---------- Information given

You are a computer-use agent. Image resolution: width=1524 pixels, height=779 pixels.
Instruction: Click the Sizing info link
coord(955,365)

--------------------
---------- Information given

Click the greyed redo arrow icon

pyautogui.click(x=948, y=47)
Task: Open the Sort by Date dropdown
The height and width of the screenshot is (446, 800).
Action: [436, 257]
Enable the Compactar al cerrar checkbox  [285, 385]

--------------------
---------- Information given

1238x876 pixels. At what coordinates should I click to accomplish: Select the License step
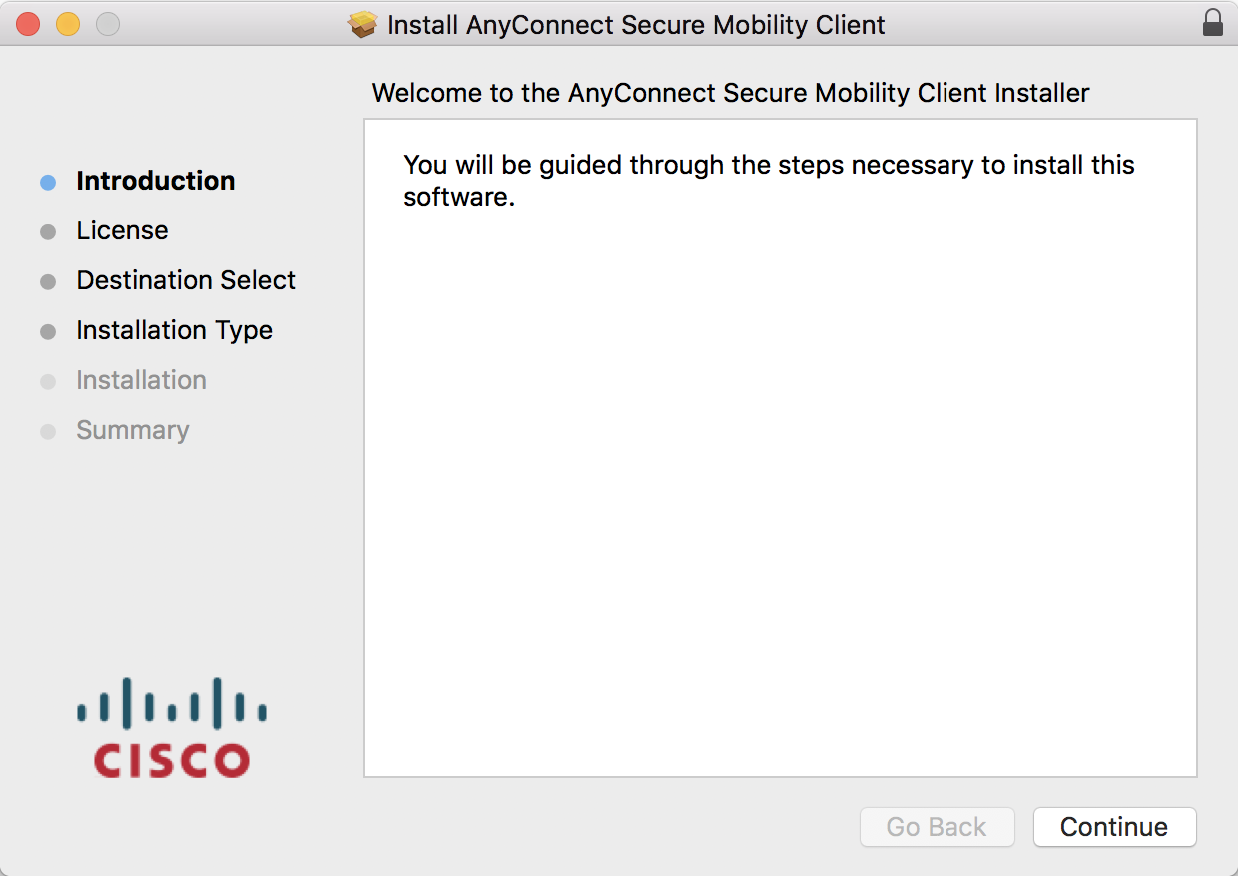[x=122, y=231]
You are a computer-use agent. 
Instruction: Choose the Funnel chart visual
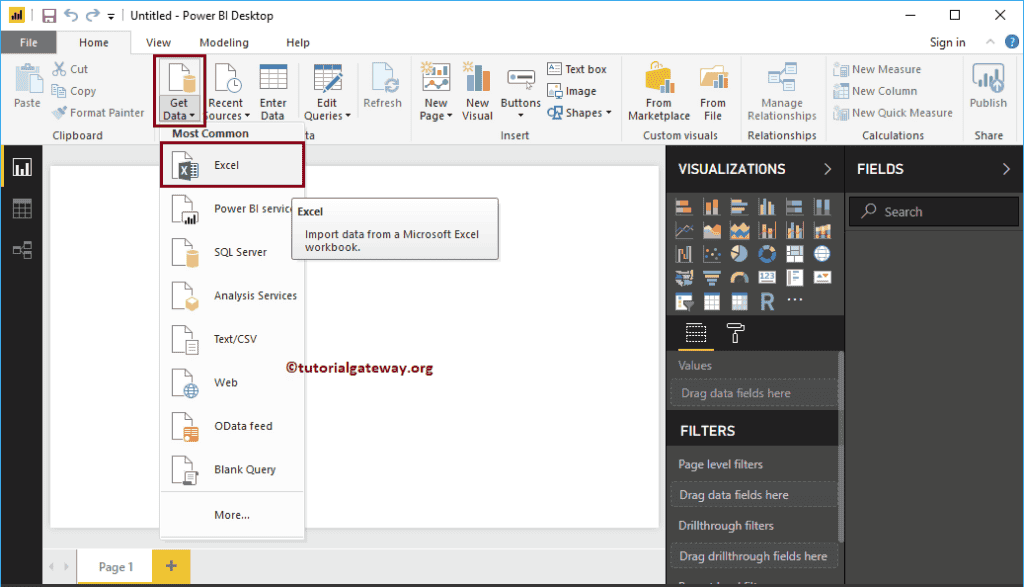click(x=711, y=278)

--------------------

> _Task directions_: Reproduce each line of the material in which the string "computer" occurs.

> _Exercise solution_:
You are a computer-use agent. Image resolution: width=1524 pixels, height=779 pixels.
You are a computer-use agent. 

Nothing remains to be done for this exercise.